30. A Michael addition elastomer gel paste made by:

i) shearing the Michael addition elastomer of claim 2;

ii) optionally adding additional quantities of the topically acceptable carrier fluid during shearing to produce a gel paste composition; and

iii) optionally adding a pharmaceutically active ingredient.

31. A topical formulation comprising:

the gel composition of claim 5 or claim 6, wherein the pharmaceutically active ingredient is a personal care active ingredient or a healthcare active ingredient.

32. A topical formulation comprising:

the Michael addition elastomer gel paste of claim 30, comprising a personal care active ingredient or a healthcare active ingredient.

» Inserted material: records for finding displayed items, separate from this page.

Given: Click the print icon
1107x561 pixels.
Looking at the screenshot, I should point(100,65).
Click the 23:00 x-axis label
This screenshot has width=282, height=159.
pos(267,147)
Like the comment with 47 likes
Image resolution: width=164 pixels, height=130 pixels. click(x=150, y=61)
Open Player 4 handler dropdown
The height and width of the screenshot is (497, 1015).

33. A gel composition comprising:

a) a first reactant comprising one or more molecules, wherein each of the one or more molecules comprises two or more Michael acceptor functional groups;

b) a second reactant comprising one or more molecules, wherein each of the one or more molecules comprises a Michael donor functional group capable of reacting with a Michael acceptor group to form 1,4-addition products, wherein the Michael donor functional group comprises a primary amine or a carbon bonded to two Michael donor hydrogen atoms;

c) an optional reaction catalyst; and

d) a topically acceptable carrier fluid, at a concentration of between 0% (w/w) and 99.9% (w/w) of the gel composition, preferably 20% (w/w) to 99.9% (w/w) of the gel composition.

34. A foot conforming shoe insert or shoe sole comprising:

the Michael addition elastomer of claim 1 or the gel composition of claim 33.

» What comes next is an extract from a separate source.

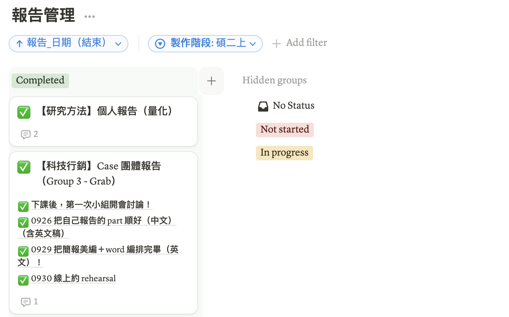The height and width of the screenshot is (317, 509).
Task: Show the In progress hidden group
Action: 284,153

35. A medical medically acceptable gel comprising:

the Michael addition elastomer of claim 1 or the gel composition of claim 33.

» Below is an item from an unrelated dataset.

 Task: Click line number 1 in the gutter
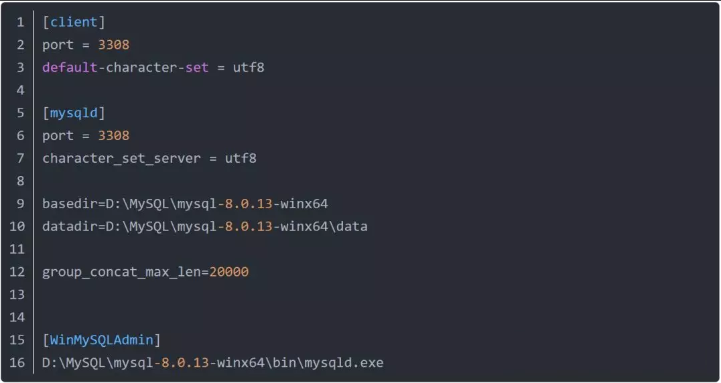[x=20, y=22]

36. A topical formulation comprising:

the Michael addition elastomer of claim 1.

37. A gel composition comprising the Michael addition elastomer of claim 1 and a topically acceptable carrier fluid, at a concentration of between 0% (w/w) and 99.9% (w/w) of the gel composition, preferably 60% (w/w) and 99.9% (w/w) of the gel composition.

38. A method of making a Michael addition elastomer gel paste comprising the steps of:

i) shearing the gel composition of claim 37;

ii) optionally adding quantities of the topically acceptable carrier fluid during shearing to produce a gel paste composition; and

iii) optionally adding a pharmaceutically active ingredient.

39. A Michael addition elastomer gel paste prepared by the method of claim 38.

40. A topical formulation comprising the gel composition of claim 38 or the Michael addition elastomer gel paste of claim 39.